Dataset items
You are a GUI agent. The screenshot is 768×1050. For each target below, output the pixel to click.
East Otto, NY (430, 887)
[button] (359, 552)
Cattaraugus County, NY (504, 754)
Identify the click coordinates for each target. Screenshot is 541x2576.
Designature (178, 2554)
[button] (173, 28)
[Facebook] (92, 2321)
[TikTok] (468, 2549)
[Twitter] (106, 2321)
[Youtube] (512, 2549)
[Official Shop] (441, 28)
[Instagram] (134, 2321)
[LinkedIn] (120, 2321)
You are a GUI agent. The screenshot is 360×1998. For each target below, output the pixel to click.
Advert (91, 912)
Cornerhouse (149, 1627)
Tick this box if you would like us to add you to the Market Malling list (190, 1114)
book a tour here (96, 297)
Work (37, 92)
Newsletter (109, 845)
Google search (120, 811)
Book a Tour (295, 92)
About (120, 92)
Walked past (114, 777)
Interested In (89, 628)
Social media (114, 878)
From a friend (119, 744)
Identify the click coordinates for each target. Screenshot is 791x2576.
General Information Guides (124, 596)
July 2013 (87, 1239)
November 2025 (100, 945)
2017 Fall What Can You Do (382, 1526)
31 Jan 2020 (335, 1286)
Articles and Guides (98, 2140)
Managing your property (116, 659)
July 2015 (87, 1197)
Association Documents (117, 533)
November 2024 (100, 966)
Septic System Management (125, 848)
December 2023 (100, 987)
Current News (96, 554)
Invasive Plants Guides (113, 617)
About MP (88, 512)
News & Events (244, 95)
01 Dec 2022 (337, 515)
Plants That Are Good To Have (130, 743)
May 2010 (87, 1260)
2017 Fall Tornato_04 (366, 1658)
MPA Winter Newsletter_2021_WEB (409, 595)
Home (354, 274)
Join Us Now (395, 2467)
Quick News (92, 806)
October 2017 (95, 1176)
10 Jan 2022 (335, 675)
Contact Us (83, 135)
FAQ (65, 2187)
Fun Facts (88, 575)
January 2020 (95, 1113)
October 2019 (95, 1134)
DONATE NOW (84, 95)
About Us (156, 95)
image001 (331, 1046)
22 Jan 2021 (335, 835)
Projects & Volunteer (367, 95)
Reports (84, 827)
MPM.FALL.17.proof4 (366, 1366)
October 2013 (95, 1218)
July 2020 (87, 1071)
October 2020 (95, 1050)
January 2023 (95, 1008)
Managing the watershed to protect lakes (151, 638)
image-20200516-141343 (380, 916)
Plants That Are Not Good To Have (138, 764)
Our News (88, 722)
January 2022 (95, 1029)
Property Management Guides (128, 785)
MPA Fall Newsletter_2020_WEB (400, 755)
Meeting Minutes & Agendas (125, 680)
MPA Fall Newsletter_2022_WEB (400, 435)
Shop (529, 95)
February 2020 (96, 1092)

PROBLEM STATEMENT: In full and word for word, set down the records shown above.

COMPLETED EXERCISE:
You are a GUI agent. The screenshot is 768×1050. For each target below, output the pixel to click.
East Otto, NY (430, 887)
[button] (359, 552)
Cattaraugus County, NY (504, 754)
Identify the click coordinates for each target. Screenshot is 541x2576.
Designature (178, 2554)
[button] (173, 28)
[Facebook] (92, 2321)
[TikTok] (468, 2549)
[Twitter] (106, 2321)
[Youtube] (512, 2549)
[Official Shop] (441, 28)
[Instagram] (134, 2321)
[LinkedIn] (120, 2321)
You are a GUI agent. The screenshot is 360×1998. For each target below, output the pixel to click.
Advert (91, 912)
Cornerhouse (149, 1627)
Tick this box if you would like us to add you to the Market Malling list (190, 1114)
book a tour here (96, 297)
Work (37, 92)
Newsletter (109, 845)
Google search (120, 811)
Book a Tour (295, 92)
About (120, 92)
Walked past (114, 777)
Interested In (89, 628)
Social media (114, 878)
From a friend (119, 744)
Identify the click coordinates for each target. Screenshot is 791x2576.
General Information Guides (124, 596)
July 2013 (87, 1239)
November 2025 (100, 945)
2017 Fall What Can You Do (382, 1526)
31 Jan 2020 (335, 1286)
Articles and Guides (98, 2140)
Managing your property (116, 659)
July 2015 (87, 1197)
Association Documents (117, 533)
November 2024 (100, 966)
Septic System Management (125, 848)
December 2023 (100, 987)
Current News (96, 554)
Invasive Plants Guides (113, 617)
About MP (88, 512)
News & Events (244, 95)
01 Dec 2022 (337, 515)
Plants That Are Good To Have (130, 743)
May 2010 (87, 1260)
2017 Fall Tornato_04 (366, 1658)
MPA Winter Newsletter_2021_WEB (409, 595)
Home (354, 274)
Join Us Now (395, 2467)
Quick News (92, 806)
October 2017 (95, 1176)
10 Jan 2022 (335, 675)
Contact Us (83, 135)
FAQ (65, 2187)
Fun Facts (88, 575)
January 2020 (95, 1113)
October 2019 (95, 1134)
DONATE NOW (84, 95)
About Us (156, 95)
image001 (331, 1046)
22 Jan 2021 (335, 835)
Projects & Volunteer (367, 95)
Reports (84, 827)
MPM.FALL.17.proof4 (366, 1366)
October 2013 (95, 1218)
July 2020 (87, 1071)
October 2020 (95, 1050)
January 2023 (95, 1008)
Managing the watershed to protect lakes (151, 638)
image-20200516-141343 (380, 916)
Plants That Are Not Good To Have (138, 764)
Our News (88, 722)
January 2022 (95, 1029)
Property Management Guides (128, 785)
MPA Fall Newsletter_2020_WEB (400, 755)
Meeting Minutes & Agendas (125, 680)
MPA Fall Newsletter_2022_WEB (400, 435)
Shop (529, 95)
February 2020 (96, 1092)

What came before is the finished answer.